## [Problem]
Each record beneath this sentence is to be transcribed exactly as it reads.

Input for this task Block Start

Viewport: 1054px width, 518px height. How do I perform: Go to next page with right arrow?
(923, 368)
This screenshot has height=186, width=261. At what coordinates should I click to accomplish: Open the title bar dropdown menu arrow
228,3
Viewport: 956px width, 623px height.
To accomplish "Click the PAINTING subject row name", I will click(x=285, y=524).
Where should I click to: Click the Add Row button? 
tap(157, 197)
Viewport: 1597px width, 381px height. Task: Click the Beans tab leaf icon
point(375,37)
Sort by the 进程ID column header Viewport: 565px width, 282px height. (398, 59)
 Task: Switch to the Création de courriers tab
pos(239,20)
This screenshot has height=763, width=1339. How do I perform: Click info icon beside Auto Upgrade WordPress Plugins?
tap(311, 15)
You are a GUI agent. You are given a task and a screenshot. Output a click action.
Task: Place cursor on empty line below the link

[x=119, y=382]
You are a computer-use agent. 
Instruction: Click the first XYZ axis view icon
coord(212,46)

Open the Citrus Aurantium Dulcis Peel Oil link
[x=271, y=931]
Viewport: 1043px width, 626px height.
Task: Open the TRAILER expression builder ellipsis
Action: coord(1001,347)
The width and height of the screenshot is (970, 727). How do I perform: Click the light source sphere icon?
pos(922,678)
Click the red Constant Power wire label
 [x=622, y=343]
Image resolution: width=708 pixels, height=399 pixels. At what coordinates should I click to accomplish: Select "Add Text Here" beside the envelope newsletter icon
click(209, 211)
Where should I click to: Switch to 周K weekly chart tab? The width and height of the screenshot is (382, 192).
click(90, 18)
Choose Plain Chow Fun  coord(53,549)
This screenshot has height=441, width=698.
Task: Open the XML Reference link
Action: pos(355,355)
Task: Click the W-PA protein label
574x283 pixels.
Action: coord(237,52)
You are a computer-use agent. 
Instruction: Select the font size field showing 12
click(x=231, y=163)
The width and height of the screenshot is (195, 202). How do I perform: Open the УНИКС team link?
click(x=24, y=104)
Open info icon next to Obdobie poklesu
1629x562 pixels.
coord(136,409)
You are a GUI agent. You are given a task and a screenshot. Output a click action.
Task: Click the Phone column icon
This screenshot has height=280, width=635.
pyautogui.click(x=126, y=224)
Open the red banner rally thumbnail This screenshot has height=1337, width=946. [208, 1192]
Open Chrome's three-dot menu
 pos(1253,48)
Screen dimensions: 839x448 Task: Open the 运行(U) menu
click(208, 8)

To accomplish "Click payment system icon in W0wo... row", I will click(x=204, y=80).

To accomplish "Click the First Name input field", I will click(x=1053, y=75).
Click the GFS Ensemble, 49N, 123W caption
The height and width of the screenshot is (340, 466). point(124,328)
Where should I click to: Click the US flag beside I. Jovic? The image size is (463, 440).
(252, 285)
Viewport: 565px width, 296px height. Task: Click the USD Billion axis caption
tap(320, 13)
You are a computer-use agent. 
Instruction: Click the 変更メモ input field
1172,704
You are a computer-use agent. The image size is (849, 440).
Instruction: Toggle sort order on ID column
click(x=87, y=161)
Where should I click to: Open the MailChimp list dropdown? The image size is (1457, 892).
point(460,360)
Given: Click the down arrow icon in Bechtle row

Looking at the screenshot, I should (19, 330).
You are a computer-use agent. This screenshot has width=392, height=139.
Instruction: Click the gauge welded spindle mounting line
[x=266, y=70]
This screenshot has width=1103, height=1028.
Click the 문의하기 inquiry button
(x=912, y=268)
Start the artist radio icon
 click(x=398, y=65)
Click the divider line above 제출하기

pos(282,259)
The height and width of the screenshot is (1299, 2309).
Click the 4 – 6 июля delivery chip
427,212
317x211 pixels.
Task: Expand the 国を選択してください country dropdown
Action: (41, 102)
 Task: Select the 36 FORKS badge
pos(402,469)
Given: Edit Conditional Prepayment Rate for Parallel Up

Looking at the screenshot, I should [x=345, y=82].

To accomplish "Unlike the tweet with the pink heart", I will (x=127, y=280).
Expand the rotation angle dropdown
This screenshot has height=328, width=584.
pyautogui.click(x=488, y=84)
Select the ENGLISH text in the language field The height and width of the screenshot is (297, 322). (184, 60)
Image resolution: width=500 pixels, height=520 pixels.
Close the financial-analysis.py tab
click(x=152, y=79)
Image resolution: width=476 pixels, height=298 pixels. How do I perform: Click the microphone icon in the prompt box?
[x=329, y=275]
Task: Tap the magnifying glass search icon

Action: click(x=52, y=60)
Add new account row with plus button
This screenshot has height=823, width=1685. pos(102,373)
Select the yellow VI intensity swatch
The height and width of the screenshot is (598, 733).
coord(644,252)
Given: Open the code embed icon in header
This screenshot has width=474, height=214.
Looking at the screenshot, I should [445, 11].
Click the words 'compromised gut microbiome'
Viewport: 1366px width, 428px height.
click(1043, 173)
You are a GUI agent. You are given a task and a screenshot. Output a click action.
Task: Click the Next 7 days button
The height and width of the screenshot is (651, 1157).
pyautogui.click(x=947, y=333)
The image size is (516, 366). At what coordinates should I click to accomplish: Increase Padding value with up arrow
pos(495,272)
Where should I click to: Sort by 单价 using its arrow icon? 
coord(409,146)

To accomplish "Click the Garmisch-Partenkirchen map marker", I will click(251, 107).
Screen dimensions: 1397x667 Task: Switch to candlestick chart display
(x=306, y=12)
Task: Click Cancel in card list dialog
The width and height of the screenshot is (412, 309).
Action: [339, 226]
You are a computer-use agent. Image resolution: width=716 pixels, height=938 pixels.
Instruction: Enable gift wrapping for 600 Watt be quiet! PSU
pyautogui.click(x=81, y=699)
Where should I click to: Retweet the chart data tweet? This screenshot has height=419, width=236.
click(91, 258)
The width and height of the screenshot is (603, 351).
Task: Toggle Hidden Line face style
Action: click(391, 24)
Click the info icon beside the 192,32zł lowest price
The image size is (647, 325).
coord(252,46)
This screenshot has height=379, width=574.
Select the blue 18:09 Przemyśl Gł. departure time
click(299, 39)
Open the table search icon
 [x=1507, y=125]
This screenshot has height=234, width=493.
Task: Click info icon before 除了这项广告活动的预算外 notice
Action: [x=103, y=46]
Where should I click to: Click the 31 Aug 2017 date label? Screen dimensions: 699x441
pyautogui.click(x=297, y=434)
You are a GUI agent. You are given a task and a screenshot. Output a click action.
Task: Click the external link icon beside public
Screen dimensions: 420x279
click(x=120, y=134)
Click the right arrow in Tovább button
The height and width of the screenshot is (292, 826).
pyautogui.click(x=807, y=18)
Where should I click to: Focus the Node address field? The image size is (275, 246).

Input for this task Block End

## [Your response]
Viewport: 1054px width, 518px height. How do I perform: Go to next page with right arrow?
(923, 368)
This screenshot has height=186, width=261. At what coordinates should I click to accomplish: Open the title bar dropdown menu arrow
228,3
Viewport: 956px width, 623px height.
To accomplish "Click the PAINTING subject row name", I will click(x=285, y=524).
Where should I click to: Click the Add Row button? 
tap(157, 197)
Viewport: 1597px width, 381px height. Task: Click the Beans tab leaf icon
point(375,37)
Sort by the 进程ID column header Viewport: 565px width, 282px height. (398, 59)
 Task: Switch to the Création de courriers tab
pos(239,20)
This screenshot has height=763, width=1339. How do I perform: Click info icon beside Auto Upgrade WordPress Plugins?
tap(311, 15)
You are a GUI agent. You are given a task and a screenshot. Output a click action.
Task: Place cursor on empty line below the link

[x=119, y=382]
You are a computer-use agent. 
Instruction: Click the first XYZ axis view icon
coord(212,46)

Open the Citrus Aurantium Dulcis Peel Oil link
[x=271, y=931]
Viewport: 1043px width, 626px height.
Task: Open the TRAILER expression builder ellipsis
Action: coord(1001,347)
The width and height of the screenshot is (970, 727). How do I perform: Click the light source sphere icon?
pos(922,678)
Click the red Constant Power wire label
 [x=622, y=343]
Image resolution: width=708 pixels, height=399 pixels. At what coordinates should I click to accomplish: Select "Add Text Here" beside the envelope newsletter icon
click(209, 211)
Where should I click to: Switch to 周K weekly chart tab? The width and height of the screenshot is (382, 192).
click(90, 18)
Choose Plain Chow Fun  coord(53,549)
This screenshot has height=441, width=698.
Task: Open the XML Reference link
Action: pos(355,355)
Task: Click the W-PA protein label
574x283 pixels.
Action: coord(237,52)
You are a computer-use agent. 
Instruction: Select the font size field showing 12
click(x=231, y=163)
The width and height of the screenshot is (195, 202). How do I perform: Open the УНИКС team link?
click(x=24, y=104)
Open info icon next to Obdobie poklesu
1629x562 pixels.
coord(136,409)
You are a GUI agent. You are given a task and a screenshot. Output a click action.
Task: Click the Phone column icon
This screenshot has height=280, width=635.
pyautogui.click(x=126, y=224)
Open the red banner rally thumbnail This screenshot has height=1337, width=946. [208, 1192]
Open Chrome's three-dot menu
 pos(1253,48)
Screen dimensions: 839x448 Task: Open the 运行(U) menu
click(208, 8)

To accomplish "Click payment system icon in W0wo... row", I will click(x=204, y=80).

To accomplish "Click the First Name input field", I will click(x=1053, y=75).
Click the GFS Ensemble, 49N, 123W caption
The height and width of the screenshot is (340, 466). point(124,328)
Where should I click to: Click the US flag beside I. Jovic? The image size is (463, 440).
(252, 285)
Viewport: 565px width, 296px height. Task: Click the USD Billion axis caption
tap(320, 13)
You are a computer-use agent. 
Instruction: Click the 変更メモ input field
1172,704
You are a computer-use agent. The image size is (849, 440).
Instruction: Toggle sort order on ID column
click(x=87, y=161)
Where should I click to: Open the MailChimp list dropdown? The image size is (1457, 892).
point(460,360)
Given: Click the down arrow icon in Bechtle row

Looking at the screenshot, I should (19, 330).
You are a computer-use agent. This screenshot has width=392, height=139.
Instruction: Click the gauge welded spindle mounting line
[x=266, y=70]
This screenshot has width=1103, height=1028.
Click the 문의하기 inquiry button
(x=912, y=268)
Start the artist radio icon
 click(x=398, y=65)
Click the divider line above 제출하기

pos(282,259)
The height and width of the screenshot is (1299, 2309).
Click the 4 – 6 июля delivery chip
427,212
317x211 pixels.
Task: Expand the 国を選択してください country dropdown
Action: (41, 102)
 Task: Select the 36 FORKS badge
pos(402,469)
Given: Edit Conditional Prepayment Rate for Parallel Up

Looking at the screenshot, I should [x=345, y=82].

To accomplish "Unlike the tweet with the pink heart", I will (x=127, y=280).
Expand the rotation angle dropdown
This screenshot has height=328, width=584.
pyautogui.click(x=488, y=84)
Select the ENGLISH text in the language field The height and width of the screenshot is (297, 322). (184, 60)
Image resolution: width=500 pixels, height=520 pixels.
Close the financial-analysis.py tab
click(x=152, y=79)
Image resolution: width=476 pixels, height=298 pixels. How do I perform: Click the microphone icon in the prompt box?
[x=329, y=275]
Task: Tap the magnifying glass search icon

Action: click(x=52, y=60)
Add new account row with plus button
This screenshot has height=823, width=1685. pos(102,373)
Select the yellow VI intensity swatch
The height and width of the screenshot is (598, 733).
coord(644,252)
Given: Open the code embed icon in header
This screenshot has width=474, height=214.
Looking at the screenshot, I should [445, 11].
Click the words 'compromised gut microbiome'
Viewport: 1366px width, 428px height.
click(1043, 173)
You are a GUI agent. You are given a task and a screenshot. Output a click action.
Task: Click the Next 7 days button
The height and width of the screenshot is (651, 1157).
pyautogui.click(x=947, y=333)
The image size is (516, 366). At what coordinates should I click to accomplish: Increase Padding value with up arrow
pos(495,272)
Where should I click to: Sort by 单价 using its arrow icon? 
coord(409,146)

To accomplish "Click the Garmisch-Partenkirchen map marker", I will click(251, 107).
Screen dimensions: 1397x667 Task: Switch to candlestick chart display
(x=306, y=12)
Task: Click Cancel in card list dialog
The width and height of the screenshot is (412, 309).
Action: [339, 226]
You are a computer-use agent. Image resolution: width=716 pixels, height=938 pixels.
Instruction: Enable gift wrapping for 600 Watt be quiet! PSU
pyautogui.click(x=81, y=699)
Where should I click to: Retweet the chart data tweet? This screenshot has height=419, width=236.
click(91, 258)
The width and height of the screenshot is (603, 351).
Task: Toggle Hidden Line face style
Action: click(391, 24)
Click the info icon beside the 192,32zł lowest price
The image size is (647, 325).
coord(252,46)
This screenshot has height=379, width=574.
Select the blue 18:09 Przemyśl Gł. departure time
click(299, 39)
Open the table search icon
 [x=1507, y=125]
This screenshot has height=234, width=493.
Task: Click info icon before 除了这项广告活动的预算外 notice
Action: [x=103, y=46]
Where should I click to: Click the 31 Aug 2017 date label? Screen dimensions: 699x441
pyautogui.click(x=297, y=434)
You are a GUI agent. You are given a task and a screenshot. Output a click action.
Task: Click the external link icon beside public
Screen dimensions: 420x279
click(x=120, y=134)
Click the right arrow in Tovább button
The height and width of the screenshot is (292, 826).
pyautogui.click(x=807, y=18)
Where should I click to: Focus the Node address field? The image size is (275, 246).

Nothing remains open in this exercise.